The other key factors we need in Scotland is a press (or social media) that does its job of scrutinising government – which with so few papers, needs the press to see it as their duty to publicise views that they themselves do not agree with – something they are currently incapable of doing (Glasgow Herald in particular). We also need people to start seeing it as their duty to campaign against government – and not expect someone in England to do it for them! And … we need government to stop only listening to those who agree with it. Because in a smaller country, there is no way they can only listen to the professional lobbyists because Scotland on its own cannot afford a professional campaign group on every issue of importance. So politicians have to nurture groups who disagree with them (sounds odd – but that is what we require for our smaller democracy to work)

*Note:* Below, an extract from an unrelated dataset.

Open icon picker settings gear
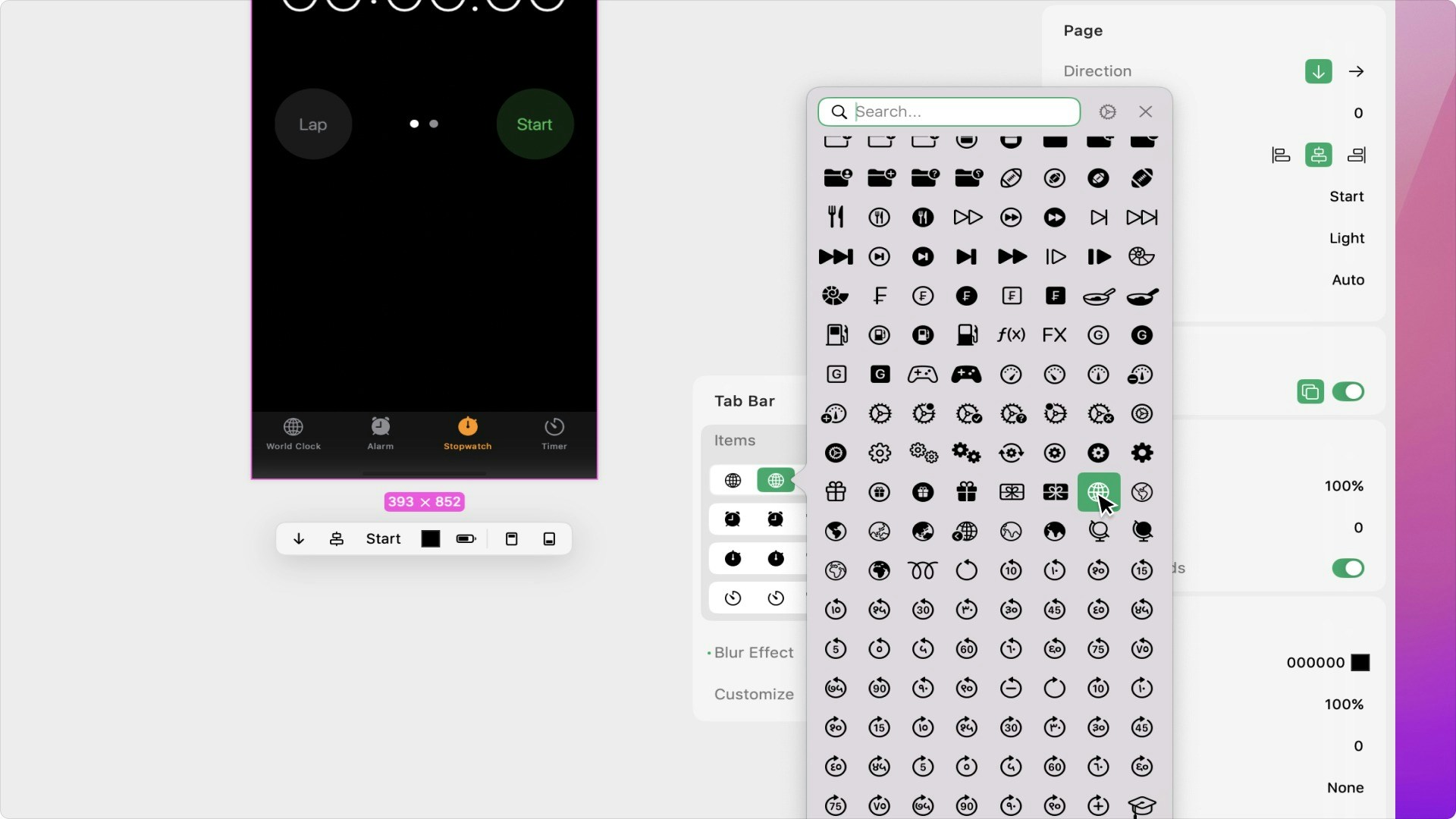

But ironically – once we sort out all theses problems – reduce the North-South divide, start politicians and media listening, get government to be more sensitive to regional differences – there will be a lot less demand for independence.
Given that the biggest hurdle to investing in Scotland is the possibility of Scotland leaving the UK, I suggest a massive but temporary injection.
The Commons is in need of updating. it’s run down and not fit for purpose, but making large changes whilst MPs occupy it is difficult.
So, let’s build a new temporary parliament – and why not be radical – let’s build it in Scotland in Glasgow – the (once) second city of the Empire. We have the infrastructure to cope (with a bit of planning) and let’s be honest – it’s only fair that parliament comes to us from time to time because getting to parliament for Scots is a bl**dy nightmare.
I suggest a ten year plan (two terms). The first term would be set aside to decide the future of the UK. Then as part of that settlement it would decide the future location of the parliament. The second term would then allow time to make the necessary changes to Parliament in London – or rebuild it as appropriate (perhaps in Manchester-Liverpool-Leeds) area or indeed why not Northern Ireland? Note, I do not actually suggest Scotland – because somewhere more central would seem best in the longer term.